Review significant changes to the organisation’s structure and their impact on Executive Management roles.
To review annually the performance reports of members of the Executive Management Team.

Lead the annual performance evaluation process for the Chairman of the Board of Directors. Review and annually recommend to the Board the Chair’s compensation and compensation of directors.

COMPOSITION AND TENURE

The Committee shall comprise of at least three non-executive Directors of the Company to be elected annually by the Board preferably at the first Board meeting following the Company’s Annual Shareholders Meeting. The Board of Directors shall elect a Chairman from among those elected to serve on the Committee. In the absence of the Chairman those present shall choose from among themselves a Chairman for the said meeting.

The Company Secretary or in his or her absence the nominee of the Managing Director shall act as coordinator of the Committee meeting and such coordinator shall be responsible for providing secretarial services, inclusive of the recording of the Committee minutes. The Chairman of the Board shall have a right to attend and be heard at the meetings of the Committee.

D. QUORUM

A majority of the Committee shall constitute a quorum.

E. MEETINGS AND REPORTING

The Committee shall meet as and when necessary. Approved minutes of each meeting shall be kept and distributed to each member of the Committee, Members of the Board who are not members of the Committee shall receive copies of the draft Minutes of the Committee with their quarterly Board papers and approved copies upon request. At each regular meeting of the Board, or whenever so requested by the Board the Committee shall report to the full Board of Directors all of its material activities.
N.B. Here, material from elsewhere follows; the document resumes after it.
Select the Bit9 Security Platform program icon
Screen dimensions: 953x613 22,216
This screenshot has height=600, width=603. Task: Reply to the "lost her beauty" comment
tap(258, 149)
The Committee shall conduct an annual performance evaluation. This evaluation shall examine the performance of the Committee in relation to the requirements of this Charter. The findings of the performance evaluation shall be communicated to the Board of Directors in written form and if necessary contain recommendations of any changes to this Charter which may be deemed necessary or advisable by the Committee. The Committee shall set its own procedure on the manner in which the annual performance evaluation shall be conducted.

F AUTHORITIES

The Committee is authorized by the Board to:

  1. Investigate any activities within the scope of the Committee’s duties;

  2. Perform such other functions and have such powers as may be necessary or appropriate for the efficient discharge of its responsibilities hereunder.

  3. Obtain any information it requires from the Senior Management or Head of Department and to invite them to attend Committee meetings or related deliberations

  4. In consultation with the Chairman of the Board or the Managing Director obtain legal or other independent professional advice.

For the avoidance of doubt the Committee shall have no executive or supervisory powers with regard to its findings or recommendations save and except where the Board has delegated decision making authority to the Committee on a particular issue.

The foregoing Charter was discussed and approved at the 186th meeting of the Board of Directors held on 4th May 2018.